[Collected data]
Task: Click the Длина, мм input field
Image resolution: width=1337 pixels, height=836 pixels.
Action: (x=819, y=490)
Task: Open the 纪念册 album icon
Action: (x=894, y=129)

Exercise directions — Please give an exact copy of every entry.

Result of the task —
Task: Click the Длина, мм input field
Image resolution: width=1337 pixels, height=836 pixels.
Action: (x=819, y=490)
Task: Open the 纪念册 album icon
Action: (x=894, y=129)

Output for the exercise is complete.